Nella mitologia germanica il conflitto al posto dell’espiazione

La religione romana prevede certo Marte come dio della guerra ed altri geni malèfici. Ma la divinità suprema, Giove, il Padre degli dei e di Minerva, è saggio, pacifico, giusto e provvidente, anche se non manca di fulminare i malvagi. Invece la divinità germanica, quale che sia, è concepita sul modello della lotta, dell’aggressività e della violenza. È una divinità sempre adirata, implacabile e sempre in guerra con qualcuno, avida di possesso, di potere e di conquista.

Manca nell’antico Germano il senso così vivo nella romanità della lex naturae dello jus gentium, In nome di una sfrenata e soggettivistica libertà, gli manca il senso e il concetto del peccatum, dello scelus e del crimen.  In simili condizioni morali e sociali, difficile è immaginare quale poteva essere la convivenza degli antichi Germani fra di loro, anche se Tacito non ne ebbe dispregio.

Gli stessi Romani tuttavia non riuscirono mai a sottomettere i Germani.  Solo nel sec. VIII iniziò la cristianizzazione della Germania, quando i paesi latini erano già cristiani dal sec. IV. Solo gli evangelizzatori cristiani, con la loro carità e discernimento riuscirono a comprendere la peculiarità e il lato buono dell’anima tedesca, sulla base del quale fu possibile costruire la fede. E i Tedeschi hanno sempre fatto fatica ad assimilare li diritto romano, che pure la Chiesa ha utilizzato nel Diritto canonico. Ne dà prova la Riforma luterana. Resta, grazie a Dio, come elemento di dialogo la Sacra Scrittura.

Mancava tuttavia negli antichi Germani il senso della colpa e quindi il bisogno di placare la divinità con sacrifici, perché la divinità è sempre in polemica con l’uomo e questi è sempre in polemica con la divinità. Del resto, rubare, opprimere, violentare e uccidere non è una colpa, ma segno di libertà e di potenza divina. La nietzschiana «volontà di potenza» e l’«uccisione di Dio» non sono è altro che una riesumazione dell’antica etica dei Germani. Allora la bestemmia equivaleva a far teologia e la magia si confondeva con la religione.
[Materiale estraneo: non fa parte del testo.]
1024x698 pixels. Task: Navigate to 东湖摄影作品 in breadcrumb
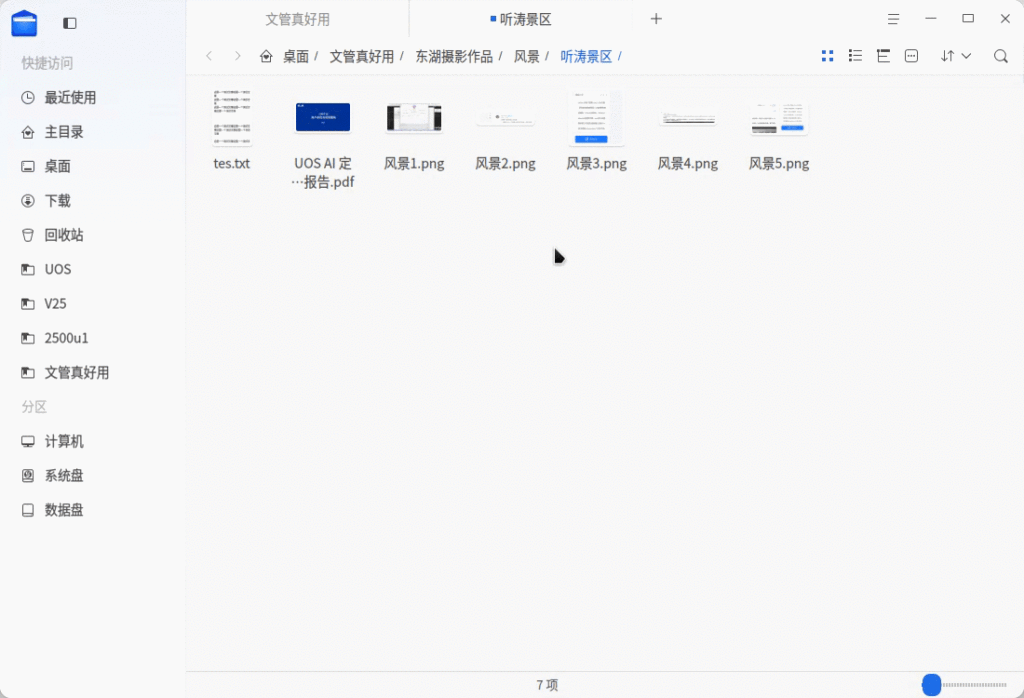click(454, 56)
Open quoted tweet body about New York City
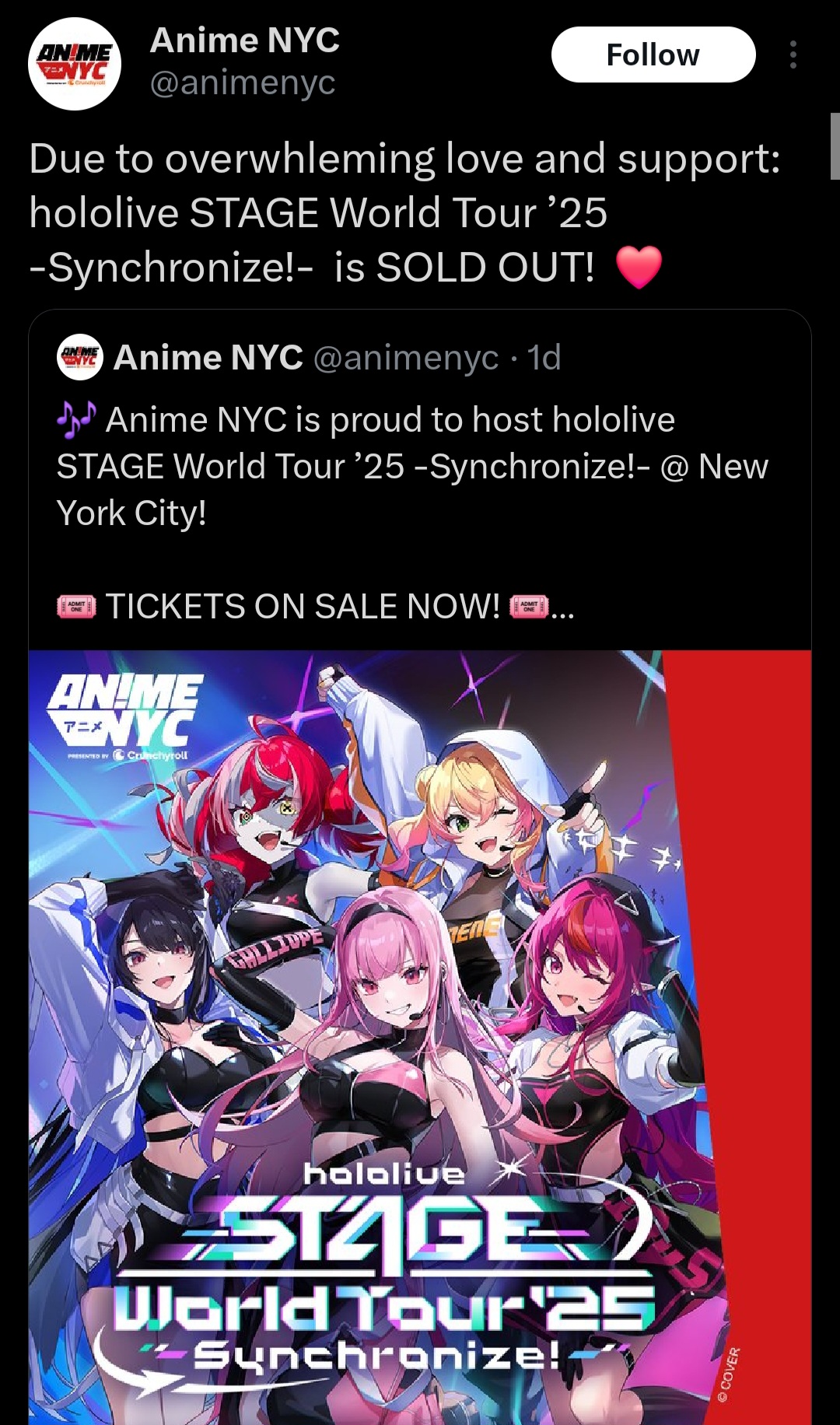This screenshot has height=1425, width=840. 412,467
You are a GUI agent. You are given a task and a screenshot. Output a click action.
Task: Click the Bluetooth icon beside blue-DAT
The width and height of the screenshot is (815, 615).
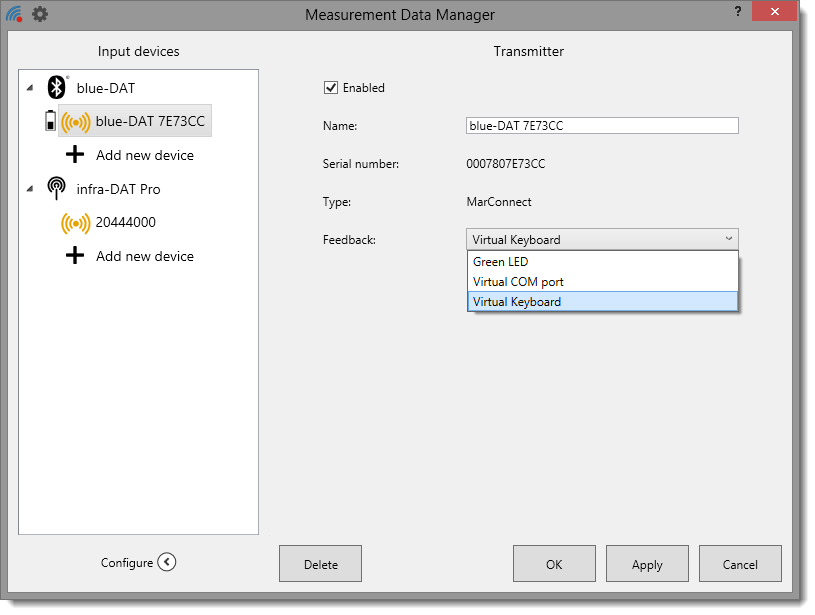[56, 88]
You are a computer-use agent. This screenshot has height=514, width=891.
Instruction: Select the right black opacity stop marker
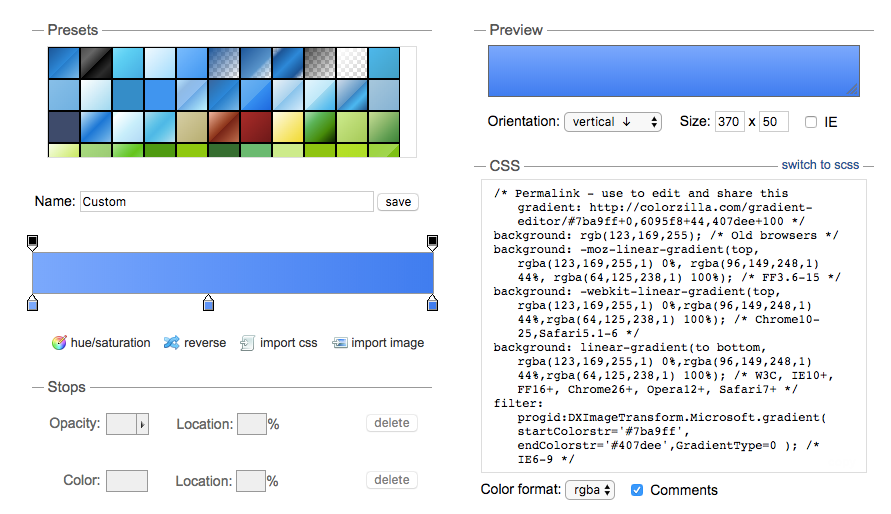[x=432, y=243]
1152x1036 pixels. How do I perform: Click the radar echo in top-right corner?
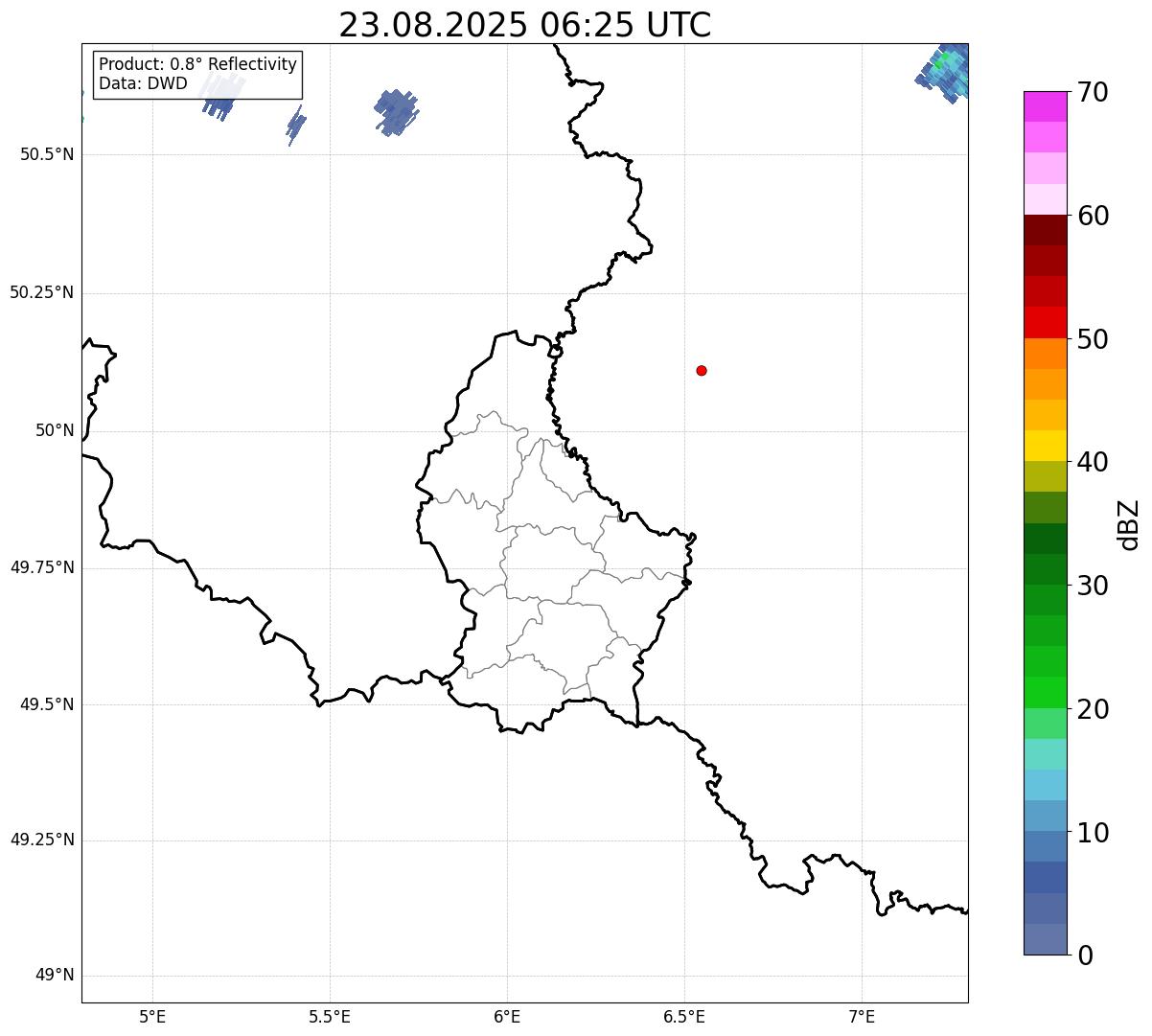tap(945, 72)
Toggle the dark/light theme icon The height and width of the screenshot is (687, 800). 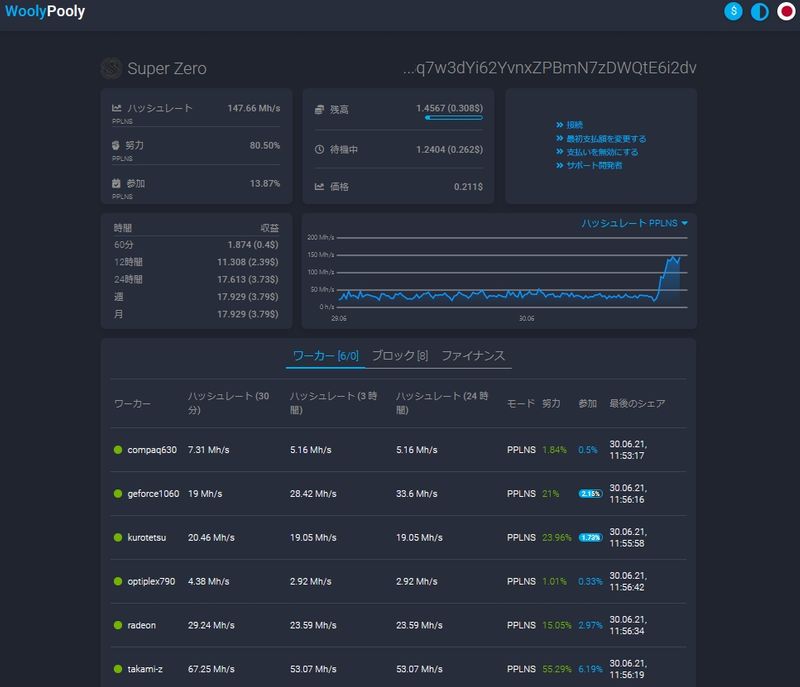pyautogui.click(x=760, y=12)
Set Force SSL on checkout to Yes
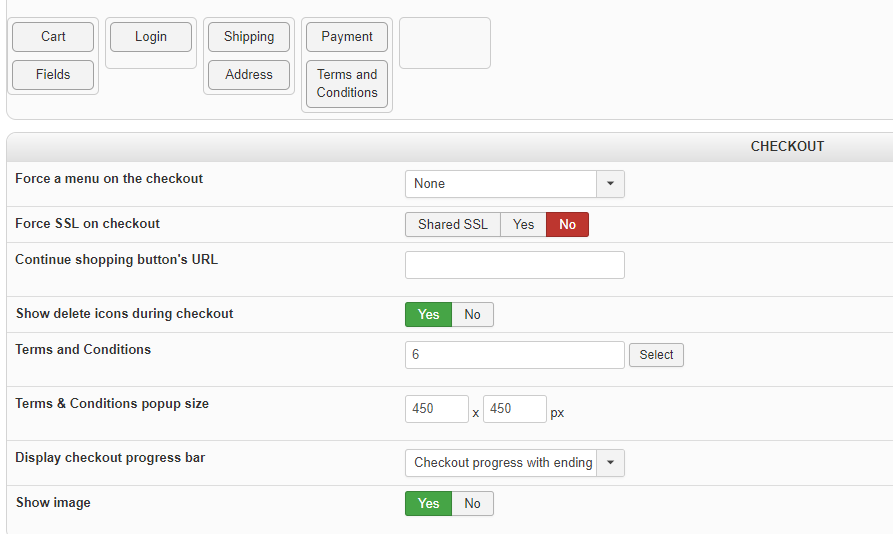 click(x=523, y=225)
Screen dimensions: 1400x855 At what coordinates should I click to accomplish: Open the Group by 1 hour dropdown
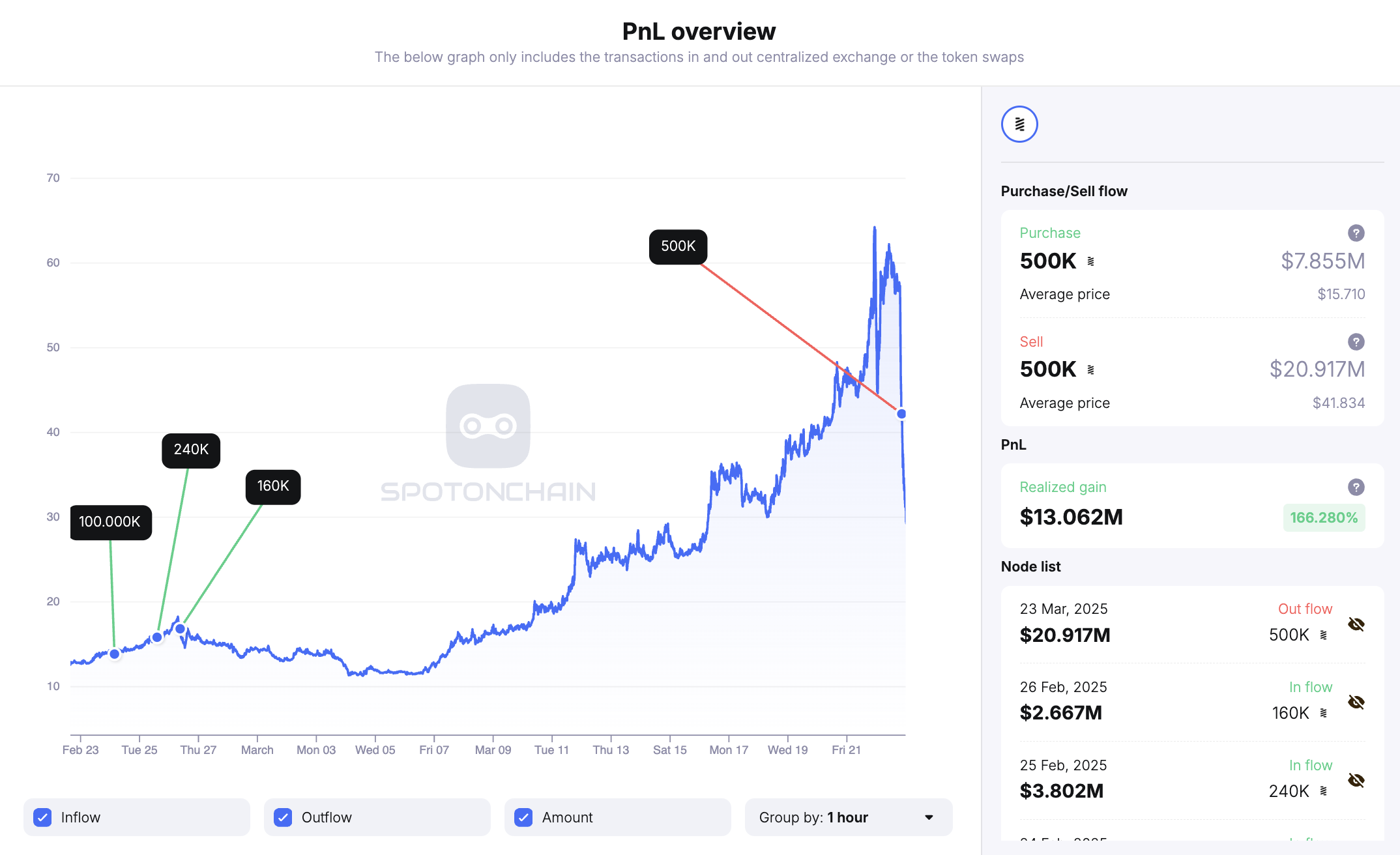coord(848,817)
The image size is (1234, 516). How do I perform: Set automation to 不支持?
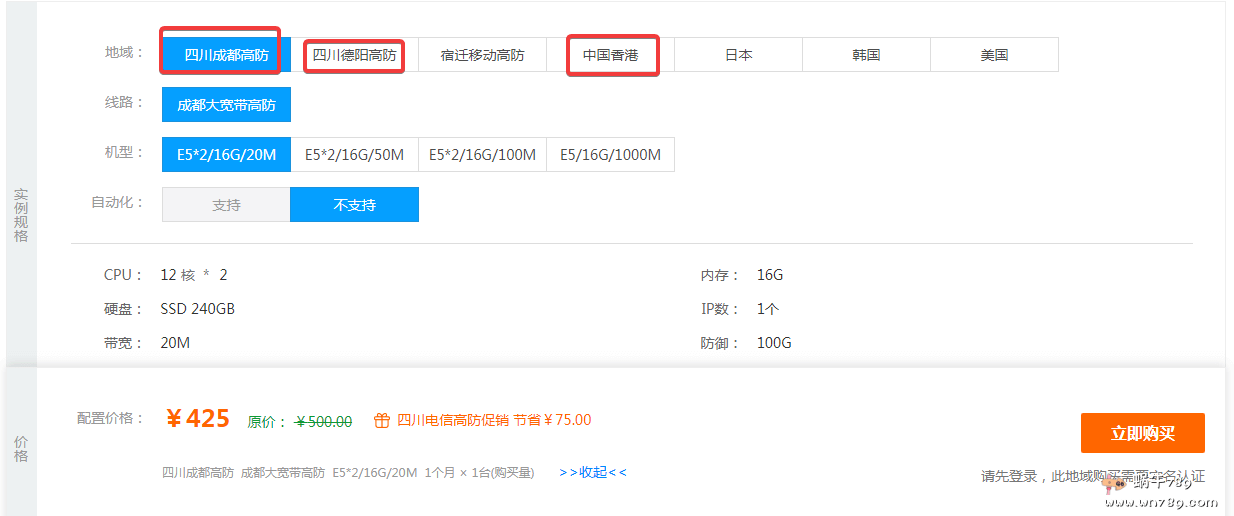354,205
Quanto alla morte, nella mitologia germanica non ha bisogno che le si assegni una funzione espiatrice, perché essa è principio di vita per conto suo, senza che occorra ricorrere a sacrifici espiativi. Del resto non c’è nulla da espiare, perché il perdono non esiste, ma c’è solo la vendetta, oppure il perdono è assicurato anche a chi non si pente.

Il dio germanico non ha mai pace, è un eroe sventurato ed ha un destino tragico e grandioso. Non è immortale, ma muore e risorge. Non è immutabile, ma si trasforma. Non mette pace, ma suscita conflitti. Non ha il senso dell’universalità, ma parteggia sempre per qualcuno. Quando gli conviene, preferisce la menzogna alla verità. «Genio e sregolatezza», secondo il noto motto riferito al romanticismo tedesco.

Il dio principale, Odino (Wotan), infatti, non è il Dio della vita e della pace secondo l’ideale della pax romana. Ma è un dio orientato ad un tempo alla vita e alla morte che vuole la vita e la morte, un dio che congiunge l’odio e l’amore, un dio che unisce in sé la vita e la morte.

Così vediamo descritta la figura di Odino nel Grande Dizionario Enciclopedico[10]:

«Odino è il principale dio celeste, armato di lancia. Si serve della sua sapienza, della sua astuzia e della sua potenza sull’intero universo in bene e in male. È l’iniziatore della civiltà umana, l’ispiratore del progresso, il creatore della terra e della prima coppia umana, è il dio della guerra e della morte, inquieto spirito avido di avventure, violatore di donne ed imperscrutabile distributore di lutti e dolori. Sua moglie è Frigg, con la quale abita nel Walhalla, la dimora degli dèi, e con la quale perirà nella grandiosa catastrofe finale, divorato dal lupo Fenrir».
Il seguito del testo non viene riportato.